I have logs which contain a long series of pipe delimited fields.
My issue is that there are some fields which do not have any values, and instead of some character being loaded in place of a NULL field, the field is left blank.
For example this log would record various information about site visitors, some fields are left blank based on the device and parts of the website visited.
|wired|||||/||00005wcuu-jSbW_AypQB1ZDLdjH:180ds1m45|Search|||Mozilla/5.0 (Windows NT 6.1) AppleWebKit/537.36 (KHTML, like Gecko) Chrome/34.0.1847.137 Safari/537.36|
But when I extrapolate the regex to meet this scenario, I still receive "the generated regex was unable to match all examples"
Here is a regex created in attempt to generate fields:
^(?P<FIELDNAME1>[^\|]+)\|(?P<FIELDNAME2>[^\|]+)\|(?P<FIELDNAME3>[^\|]+)\|(?P<FIELDNAME4>[^\|]+)\|(?P<FIELDNAME5>[^\|]+)\|(?P<FIELDNAME6>[^\|]+)\|(?P<FIELDNAME7>[^\|]+)\|(?P<FIELDNAME8>[^\|]+)\|(?P<FIELDNAME9>[^\|]+)\|(?P<FIELDNAME10>[^\|]+)\|(?P<FIELDNAME11>[^\|]+)\|(?P<FIELDNAME12>[^\|]+)
None of the log events will contain Pipes within the fields, so I thought that it would be simple enough to tell Splunk that anything (even nothing) between two pipes is a field.
Any suggestions are greatly appreciated!
One problem lies in the fact that you use the one-or-more quantifier (the plus sign) for your non-pipe character classes.

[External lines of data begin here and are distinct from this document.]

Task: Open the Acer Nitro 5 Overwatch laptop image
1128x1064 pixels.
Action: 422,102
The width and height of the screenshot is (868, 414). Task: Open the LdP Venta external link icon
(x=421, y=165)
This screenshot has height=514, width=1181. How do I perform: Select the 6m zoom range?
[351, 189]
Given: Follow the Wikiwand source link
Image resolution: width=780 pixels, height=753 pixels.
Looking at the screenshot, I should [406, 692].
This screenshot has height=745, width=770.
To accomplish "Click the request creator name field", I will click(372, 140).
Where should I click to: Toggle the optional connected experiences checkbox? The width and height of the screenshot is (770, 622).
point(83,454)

Use the zero-or-more quantifier (the asterisk) or perhaps better still - don't use regex at all.
Have you looked into REPORT instead of EXTRACT? This allows you to make your extractions by specifying a delimiter, e.g.
props.conf
[your_sourcetype]
REPORT-www = extract_weblog_fields
transforms.conf
[extract_weblog_fields]
DELIMS = "|"
FIELDS = field1, field2, field3, field4
Just name the fields appropriately. Read more on REPORT and FIELD EXTRACTION in the docs.
/K
Can I do this when I don't have Splunk installed locally, and just accessing it through the browser?
I definitely need to do more reading on this, because I would suppose that I could create config files and submit them to my administrator?
By using '+' in your field descriptions you're telling regex there must be at least one character between pipes. Try using '*'.
Thank you! This definitely caught the majority of the delimited fields. Now I just need to make sure each event in the logs is in the same exact format.
I'm getting some little errors, where one pair of pipes isn't being caught properly...and the user agent string in the last field is cut off after the first few letters.
But most importantly I'm not getting the same problems as before...which is progress!